Mobile Meister im Test
Elektromeister Thomas Classen Testet für T-Mobile eine Mobile Handynavigation mit Unterstützung durch das Deutsche Handwerksblatt
Die Urteile der drei Handwerker
Thomas Classen
Foto: Josef Tietzen
Als Kundendienstmeister ist Thomas Classen von der Elektro Esser GmbH &Co.KG in Trier mit einem Aktionsradius von 80 Kilometern unterwegs. Sein Fazit zur Navigation per Handy: „Sie ist richtig gut.“ Probleme hat er eher mit dem Endgerät.

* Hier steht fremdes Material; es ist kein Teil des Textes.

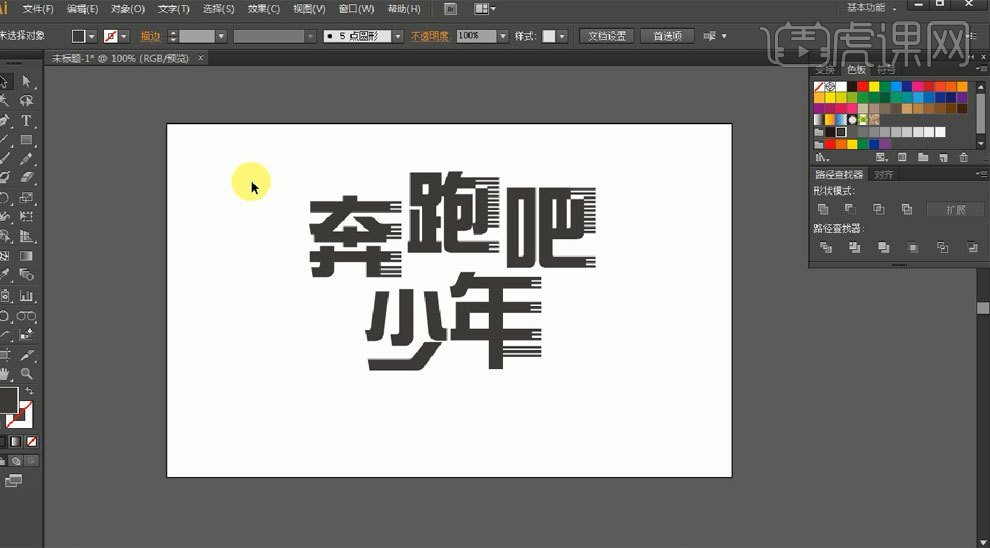
Task: Set paint to None in the toolbox
Action: (33, 441)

Konversion heißt, nicht mehr benötigte Militäranlagen zivil umzunutzen. Wie in Trier. Dort sind auf dem Boden ehemaliger Garnisonen ganze Wohnviertel und Industrieansiedlungen entstanden. Mit Folgen: „Ich fahre seit gut 20 Jahren in Trier und kenne durch diese Siedlungen immer noch nicht alle Straßen, weil ständig neue hinzukommen“, sagt Thomas Classen, Kundendienstmonteur der Elektro Esser GmbH aus Trier. Das 25-Mann-Unternehmen ist mit einem Radius von 80 Kilometern rund um Trier unterwegs.
Fehler im Kartenmaterial
Ideale Voraussetzungen also, um die Handynavigation unter die Lupe zu nehmen - zumal der 44-jährige Elektroinstallateur sich bestens in Sachen Navigation auskennt. So kennt Classen etwa ältere Versionen der Software von Navigon. „Die Handynavigation hat mir aber sehr gut gefallen“, hebt der gebürtige Trierer hervor. Dabei sind manchmal sogar Kleinigkeiten mit entscheidend, wie etwa die Tatsache, dass das Testgerät, ein MDA, sogar in der Tasche bleiben konnte und trotzdem das GPS-Signal empfing.

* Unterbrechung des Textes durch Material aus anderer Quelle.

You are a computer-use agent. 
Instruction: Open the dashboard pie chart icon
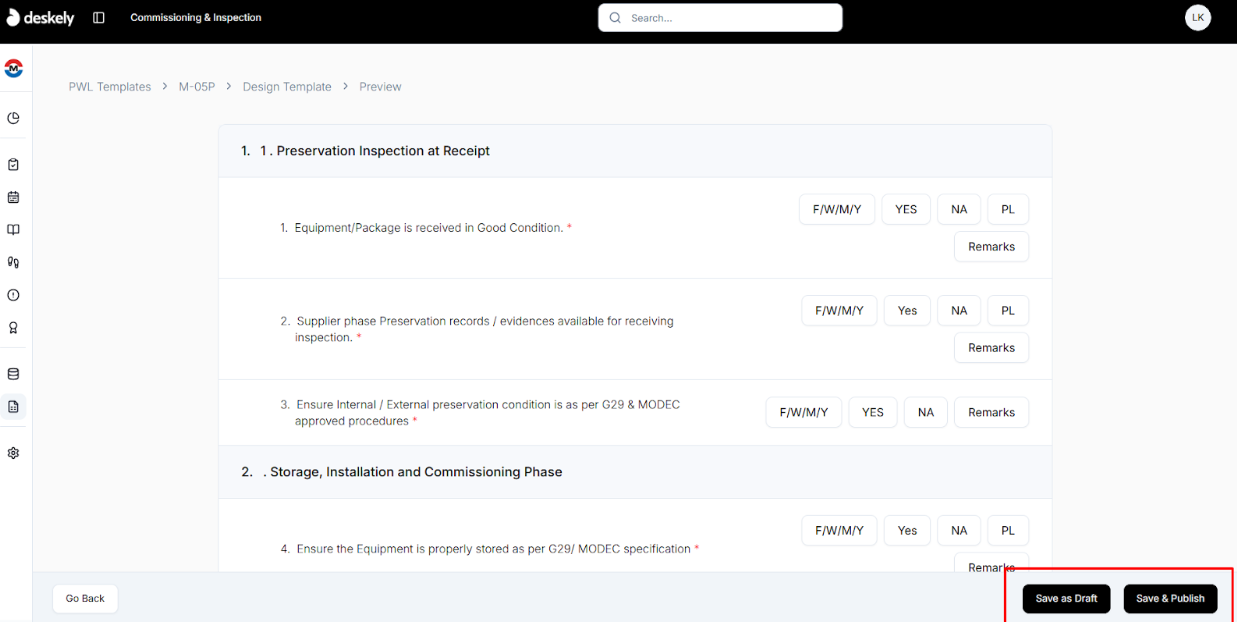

Punktabzug gibt es in Sachen Software in einer Hinsicht: Da das Unternehmen auch im angrenzenden Luxemburg unterwegs ist, war es bedauerlich, dass eine Freischaltung für das Land nicht möglich war. Außerdem gibt es in dem Kartenmaterial Fehler. „Das System zeigt beispielsweise ein Schnellrestaurant mitten im Grünen an, was es nicht gibt.“ Fehler, die der DHB-Tester schon in alten Versionen festgestellt hat und die auch jetzt noch dringeblieben sind. Dabei hat er sich sogar den Aufwand geleistet, parallel mit einer alten, bewährten mobilen Navigation zu fahren, um festzustellen: Es passt.
Wie nimmt man Anrufe an?
Weitere Kritik gibt es nur noch für das Endgerät. „Ich habe einige Anrufe verloren, bis ich herausgefunden habe, wie man sie annimmt“, so Thomas Classen. Die Schiebefunktion, um die Tasten freizulegen, war zudem auch äußerst schlecht in der Bedienungsanleitung erklärt. Hier sollten die technischen Redakteure auf jeden Fall noch mal ran. Letzter Kritikpunkt: Die Navigation ließ sich nicht über die Freisprecheinrichtung schalten, man war auf das Endgerät selber angewiesen. Unterm Strich waren dann die Ansagen etwas zu leise – oder aber Navigon müsste daran arbeiten, für eine noch bessere Anzeige auch im Handymodus den „Reality View“ zu integrieren. Das zeigt exakt an, wann man abbiegen muss, was wohl aber ein Problem bei der Speicherkapazität sein dürfte.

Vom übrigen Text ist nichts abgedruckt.